_WORK ITEM_
Every line in the entries where "computer" is found should be copied.

_RECORDS SUPPLIED_
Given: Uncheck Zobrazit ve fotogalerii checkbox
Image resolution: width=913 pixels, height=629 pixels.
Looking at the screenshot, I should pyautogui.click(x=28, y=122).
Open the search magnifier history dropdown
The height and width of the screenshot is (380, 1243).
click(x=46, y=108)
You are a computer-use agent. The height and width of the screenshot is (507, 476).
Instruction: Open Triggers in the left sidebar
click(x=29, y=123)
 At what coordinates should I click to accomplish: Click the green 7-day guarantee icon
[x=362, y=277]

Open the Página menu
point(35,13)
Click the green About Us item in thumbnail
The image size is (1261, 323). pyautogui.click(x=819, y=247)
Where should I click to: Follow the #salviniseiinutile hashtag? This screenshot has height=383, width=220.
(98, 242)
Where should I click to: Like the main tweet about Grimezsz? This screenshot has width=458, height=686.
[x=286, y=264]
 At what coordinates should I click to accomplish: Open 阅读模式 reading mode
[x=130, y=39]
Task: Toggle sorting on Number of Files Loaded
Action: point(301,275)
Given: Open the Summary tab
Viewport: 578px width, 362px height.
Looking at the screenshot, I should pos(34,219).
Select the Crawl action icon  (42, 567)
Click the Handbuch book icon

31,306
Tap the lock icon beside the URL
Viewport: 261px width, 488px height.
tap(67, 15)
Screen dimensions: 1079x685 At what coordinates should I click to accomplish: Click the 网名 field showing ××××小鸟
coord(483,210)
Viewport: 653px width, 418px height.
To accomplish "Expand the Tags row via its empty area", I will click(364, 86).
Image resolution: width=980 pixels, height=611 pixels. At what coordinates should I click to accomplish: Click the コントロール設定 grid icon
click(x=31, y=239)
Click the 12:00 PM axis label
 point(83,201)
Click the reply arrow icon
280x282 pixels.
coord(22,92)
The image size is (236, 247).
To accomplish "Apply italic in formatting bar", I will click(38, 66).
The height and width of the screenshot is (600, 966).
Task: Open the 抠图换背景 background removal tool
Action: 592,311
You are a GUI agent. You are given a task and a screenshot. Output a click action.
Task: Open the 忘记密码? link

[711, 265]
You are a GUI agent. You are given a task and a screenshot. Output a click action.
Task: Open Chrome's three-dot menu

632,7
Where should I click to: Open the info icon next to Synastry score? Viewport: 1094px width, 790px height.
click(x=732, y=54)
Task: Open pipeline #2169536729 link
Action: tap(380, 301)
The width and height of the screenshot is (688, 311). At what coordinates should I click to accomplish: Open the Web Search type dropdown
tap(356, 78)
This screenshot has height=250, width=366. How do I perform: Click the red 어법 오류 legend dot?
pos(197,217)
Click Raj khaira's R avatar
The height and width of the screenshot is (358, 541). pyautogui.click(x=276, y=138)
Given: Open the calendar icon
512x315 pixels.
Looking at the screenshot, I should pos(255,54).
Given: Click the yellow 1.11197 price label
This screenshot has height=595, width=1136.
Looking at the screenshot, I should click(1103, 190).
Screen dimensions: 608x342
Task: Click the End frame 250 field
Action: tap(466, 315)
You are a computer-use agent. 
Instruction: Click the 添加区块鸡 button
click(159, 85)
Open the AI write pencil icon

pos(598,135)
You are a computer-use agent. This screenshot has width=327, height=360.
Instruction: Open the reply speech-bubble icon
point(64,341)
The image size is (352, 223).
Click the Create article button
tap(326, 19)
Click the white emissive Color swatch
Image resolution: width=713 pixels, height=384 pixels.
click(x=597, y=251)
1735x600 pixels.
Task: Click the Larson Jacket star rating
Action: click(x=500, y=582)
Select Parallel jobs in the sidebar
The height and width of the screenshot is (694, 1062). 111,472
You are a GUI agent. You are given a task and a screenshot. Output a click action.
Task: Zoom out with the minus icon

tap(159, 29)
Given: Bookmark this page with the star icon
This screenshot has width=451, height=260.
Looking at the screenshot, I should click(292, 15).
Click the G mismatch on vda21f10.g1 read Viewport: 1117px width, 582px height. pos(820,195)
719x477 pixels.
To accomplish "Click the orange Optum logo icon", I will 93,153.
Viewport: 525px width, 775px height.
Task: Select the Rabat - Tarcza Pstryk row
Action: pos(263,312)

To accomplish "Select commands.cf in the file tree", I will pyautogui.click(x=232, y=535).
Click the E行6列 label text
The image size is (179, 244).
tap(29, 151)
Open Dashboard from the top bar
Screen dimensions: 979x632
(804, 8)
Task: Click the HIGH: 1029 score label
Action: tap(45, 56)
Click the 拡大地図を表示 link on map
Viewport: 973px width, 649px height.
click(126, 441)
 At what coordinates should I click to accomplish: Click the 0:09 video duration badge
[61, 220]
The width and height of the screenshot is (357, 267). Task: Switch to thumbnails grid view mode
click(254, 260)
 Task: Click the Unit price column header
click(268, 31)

_RESPONSE BELOW_
You are a computer-use agent. The height and width of the screenshot is (507, 476).
You are a computer-use agent. 
You are a computer-use agent. This screenshot has width=327, height=360.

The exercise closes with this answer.